Forget 'let them eat cake'
Fanfare for the common French food: Vive Bastille Day!
July 13, 1999
By Wendy Wolfenbarger
ATLANTA (CNN) -- French food doesn't have to be fancy, fattening or time-consuming. The saucy and heavy dishes of the world's most famous cuisine were reserved for princes, not peasants. So forgo the foie gras and celebrate the true spirit of Bastille Day: Eat as the common man would -- food that is simple, fresh and filling.
Bistro-type foods are more popular than ever and more cooks are writing of the pleasures of provincial cooking. Even chef Daniel Boulud of the lauded New York eatery "Daniel" is planning a book of rustic recipes for the home cook.
The past decade has brought a resurgence in French cuisine, as fine restaurants dished up the traditional fare and chic bistros and brasseries sprang up on the American dining scene.
But French still lacks a firm grip on consumers as Italian, Chinese, Mexican and other popular food styles dominate the offerings for quick and easy meals. There is no "French to-go."
Michael Roberts, a restaurant consultant and author of "Parisian Home Cooking," says French food is portrayed as the high-end food served in restaurants. But the food made in home kitchens is not nearly so complex.
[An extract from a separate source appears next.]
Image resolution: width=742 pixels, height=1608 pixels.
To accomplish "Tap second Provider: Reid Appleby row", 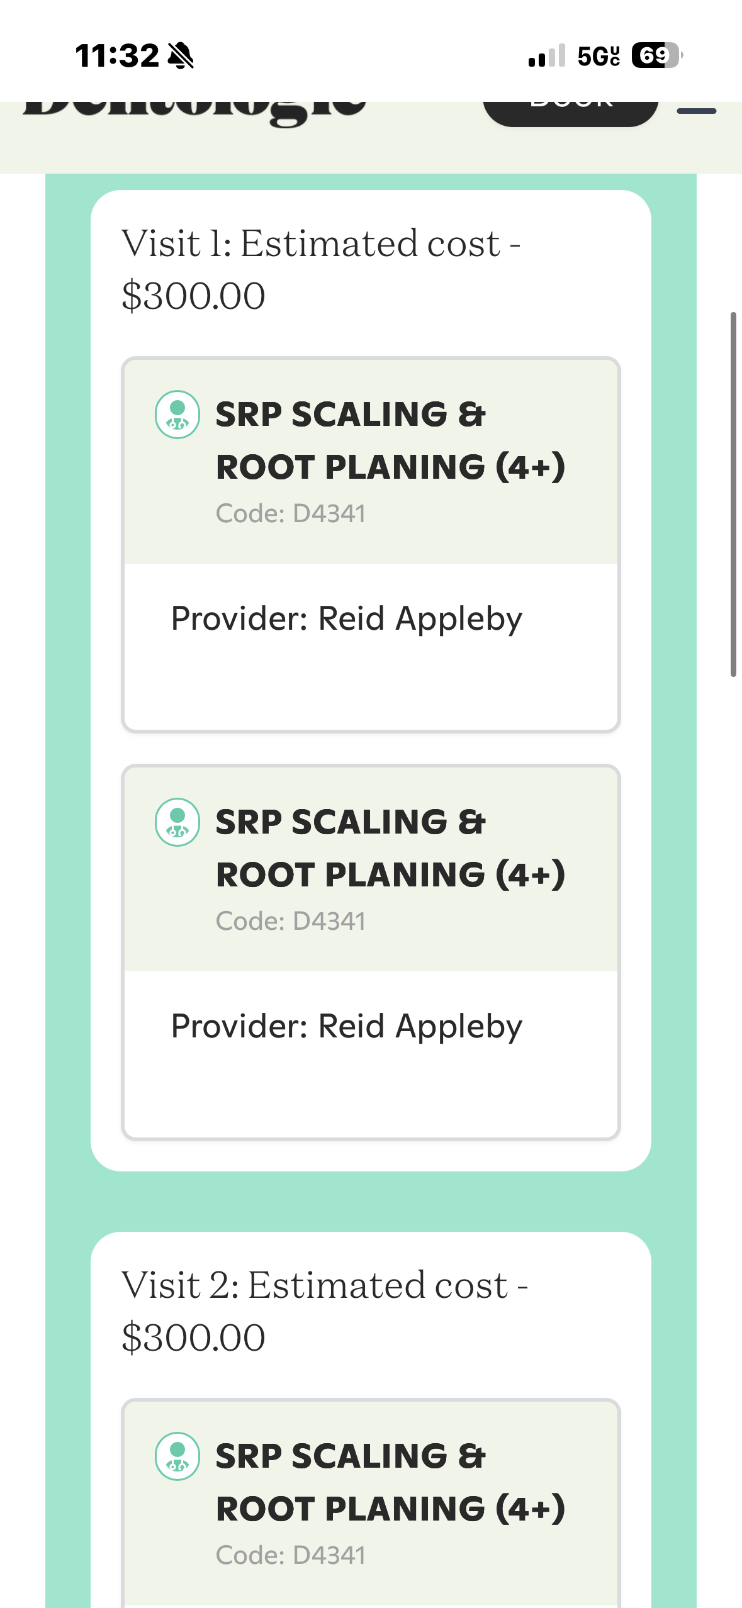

"Nobody cooks at home like they cook in restaurants; they'd all be dead," joked Roberts. "Home cooking is not trendy at all. French cooking really consists of some few hundred recipes handed down. Everyone has a little twist on what is a classic recipe."
The buzz on bistros
Bistros and cafes are popular in America, but they tend to be more "snotty," possibly misleading potential cooks, says Daniel Young, restaurant critic for the New York Daily News and author of the "The Paris Café Cookbook."
Young likens French bistros to American diners, or better yet, truck stop eateries -- quite casual and affordable.
Young says a trend in Paris is "trickle-down" gastronomy, where cafes and bistros imitate trends in the top restaurants, cutting down on ingredients and simplifying the preparation. "For the home cook, it's the same advantage," he says.
Eat French for a day
How to eat healthy? Here is how the French do it:
'Savoring the flavors' -- the key to Daniel Boulud's cooking
LATEST FOOD STORIES:
Texas cattle quarantined after violation of mad-cow feed ban
|Back to the top||
© 2001 Cable News Network. All Rights Reserved.|
Terms under which this service is provided to you.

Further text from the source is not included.